Recently I was asked to write a script for a friend to hash check a torrent file against data on their drive.

I found a script online that did similar, and edited it around a bit. (I added the portion to split the file on disk and hash check it.)

#!/usr/bin/perl
$|++;
use Bencode qw/bdecode/;
use Digest::SHA1 qw(sha1_hex);
my $base = shift @ARGV;
my $torrent = "$base.torrent";
 
open( T, $torrent) or die $!;
my $torrent_data = join '', <T>;
close( T );
 
my $metainfo = bdecode( $torrent_data );
 
my $file_name = "$base/" . $metainfo->{'info'}->{'name'};
my $file_length = $metainfo->{'info'}->{'length'};
my $piece_length = $metainfo->{'info'}->{'piece length'};
 
my $pieces = $metainfo->{'info'}->{'pieces'};
my @pieces = ();
my $offset = 0;
while ( $offset < length( $pieces ) ) {
my $piece = substr( $pieces, $offset * 20, 20 );
 push @pieces, $piece;
 $pieces = substr($pieces,20);
}
my $path = "C:/users/caleb/desktop/";
open( F, "<", $path . $file_name ) or die "Cannot open file - (Tried t
+o open $path$file_name and got this error : $!\n";
print "MyFile - $path$file_name\n";
    my $counted = 0;
    foreach my $p ( @pieces ) {
    $counted++;
$p =~ s/(.)/sprintf("%02x",ord($1))/egs;

print "[dothis:] Piece $counted: $p \n";


my ($buf, $data, $n);
binmode F;
$excount;
while ($n = read (F, $data, $piece_length)  != 0) { 

$excount++;
print "[dothat] Hash2:" .  sha1_hex($data) . "\n\n";

$countpieces = $#pieces;
print "Piece Count: $countpieces\n";
print "N = $n\n";
print "DataCount:" . length($data) . "\n";

print "Count:" . $excount . "\n";
print "Counted: $counted\n";
print "Hash:" .  sha1_hex($p) . "\n\n";
print "HashMatch!\n" if ($p eq sha1_hex($data));
print "No Match!\n" if ($p ne sha1_hex($data));
print "----------------------\n";
$buf .= $data;
}

}

close( F );
[download]

Now, my intended goal was for the script to compare the pieces from the .torrent file against the file stored on disk, one piece at a time, and if the hashes matched let the user know.
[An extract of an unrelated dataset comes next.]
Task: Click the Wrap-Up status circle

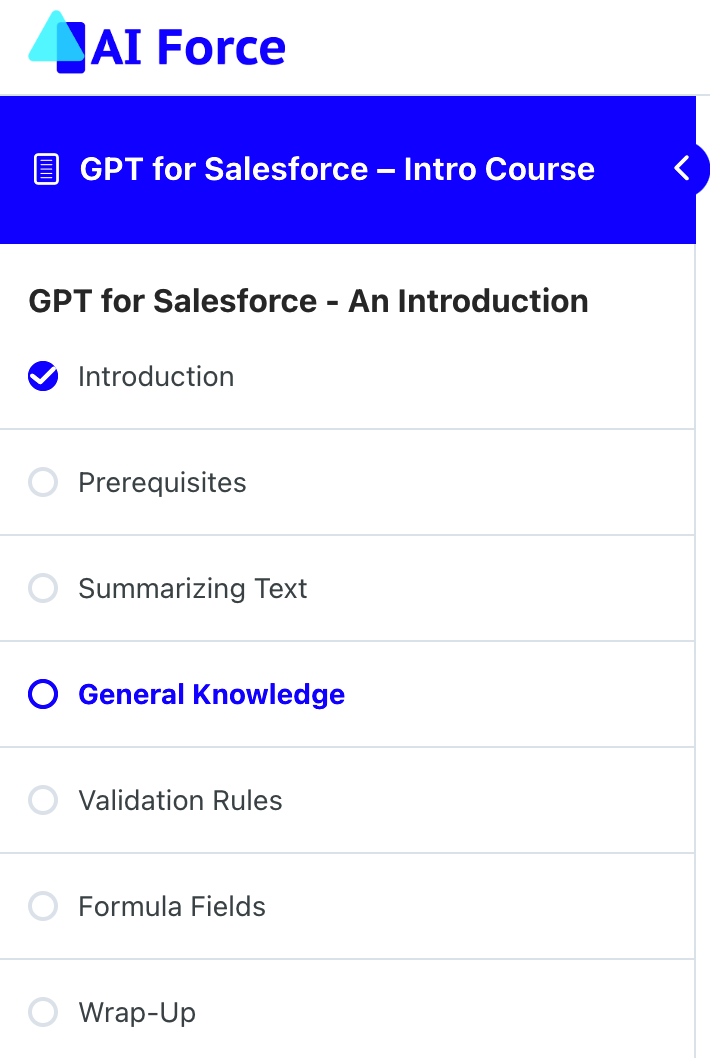Action: pyautogui.click(x=43, y=1013)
The problem is that the script will only output the following -

MyFile - C:/users/caleb/desktop/test/testfile.mp3
[dothis:] Piece 1: c0ba18a0db37c7d6c8c4c267355627dd5b98473f 
[dothat] Hash2:c0ba18a0db37c7d6c8c4c267355627dd5b98473f

Piece Count: 1192
N = 1
DataCount:32768
Count:1
Counted: 1
Hash:ab50b58f162501072fe1ad6c2120e92eba500afd

HashMatch!
----------------------
[dothat] Hash2:d902928543f3e0aa4092534c075957e800a5e3c6

Piece Count: 1192
N = 1
DataCount:32768
Count:2
Counted: 1
Hash:ab50b58f162501072fe1ad6c2120e92eba500afd

No Match!
----------------------
....(Edited to not include 1192 data entries)..
....
....
[dothat] Hash2:5402f35d944e62bfc750e5a8b5f3be6e84f6cb3b

Piece Count: 1192
N = 1
DataCount:31663
Count:1193
Counted: 1
Hash:ab50b58f162501072fe1ad6c2120e92eba500afd

No Match!
----------------------
[dothis:] Piece 2: d902928543f3e0aa4092534c075957e800a5e3c6 
[dothis:] Piece 3: 1bf32c88a4d6ba89223dfbc680a310c805e54e66
[download]

Now, the hashes all match up, but unfortunately the script is not running as it should. 'dothis' should be executing along with 'dothat', but doesn't run until after 'dothat' finishes.
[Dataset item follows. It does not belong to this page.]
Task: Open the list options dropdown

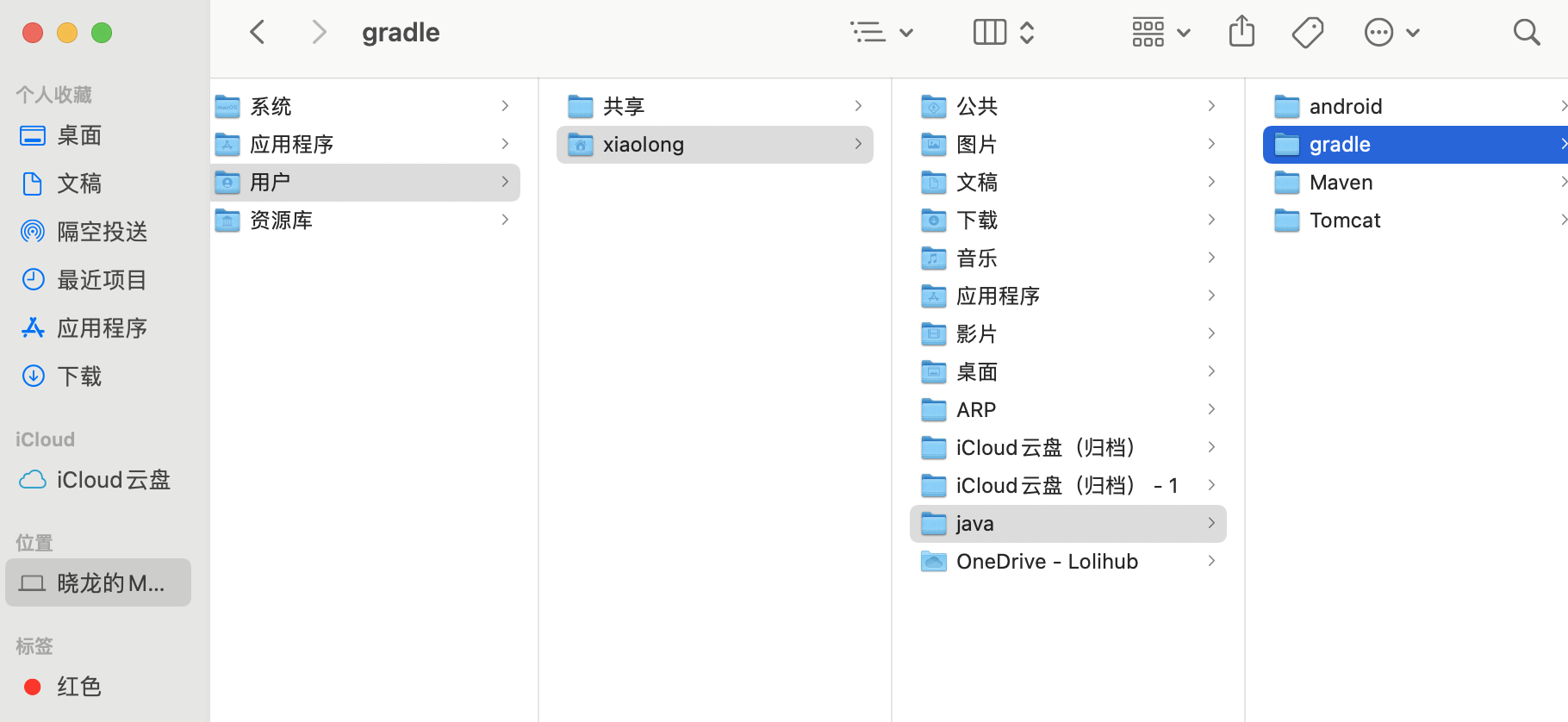Action: (x=881, y=33)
I realize that the while loop is ran once the first piece is counted ($p), and then the script continues the while loop until it finishes and then goes back up. (This is obvious by the logfile - 'Hash:', and 'Counted' never change, where Hash: should be matching with the Hash2: in the logfile, and printing HashMatch, and the Counted: section should be matching Count:).

What I don't understand is WHY, since it's in a foreach loop first and $p should increment with every iteration of the while loop, correct? I also don't understand how to fix this, and I have tried several different things, including moving around the } towards the end to see if possibly I had put them in the wrong spots, as well as adding dothis and dothat in subroutines at one point, and calling them from each other. Aside from changing the order that these two run in, I still get the same results with every change I try to make. During the first round of edits, I had a problem where every single run would increase the size of $p, to the point where it's length went over 250 characters, and grew with every iteration.
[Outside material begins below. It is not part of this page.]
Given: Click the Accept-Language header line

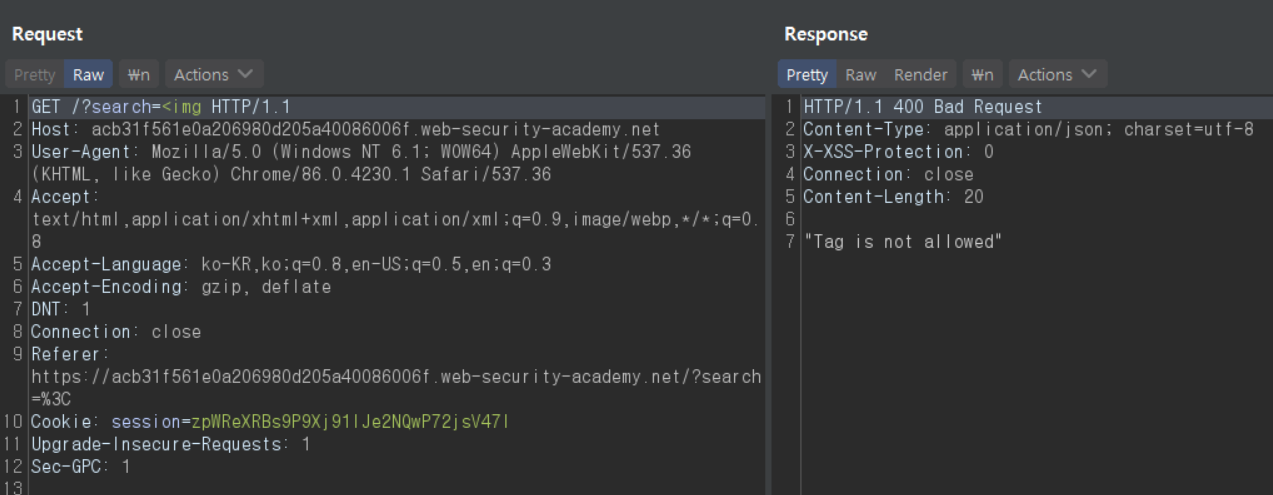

I appreciate all the help, and after a week of trying to figure out what I am doing wrong (and going through about 12 different Perl books that I own), I am stumped.

Comment on Foreach/While - Why does this run AFTER that? Select or Download Code

Replies are listed 'Best First'.

Re: Foreach/While - Why does this run AFTER that?
by jonadab (Parson) on Oct 06, 2014 at 02:02 UTC

What I don't understand is WHY, since it's in a foreach loop first

The way I read your code, the (second) while loop is inside of the foreach loop. Snipping out the rest, the basic loop structure of your code looks like this:

while ( $offset < length( $pieces ) ) {
  # do some stuff
}
# do some more stuff
foreach my $p ( @pieces ) {
  # do some more stuff
  print "[dothis:] Piece $counted: $p \n";
  # do some more stuff
  while ($n = read (F, $data, $piece_length)  != 0) { 
     # yet more stuff
     print "[dothat] Hash2:" .  sha1_hex($data) . "\n\n";
     # yet more stuff
  }
}
[download]

So for each value of $p in the foreach loop, the inner while loop is going to run until it can't read any more data from F. On the first time through the foreach loop, this will read all the data from F that's available. On subsequent times through the foreach loop, all the data from F have already been read.

[reply]
[d/l]

Re^2: Foreach/While - Why does this run AFTER that?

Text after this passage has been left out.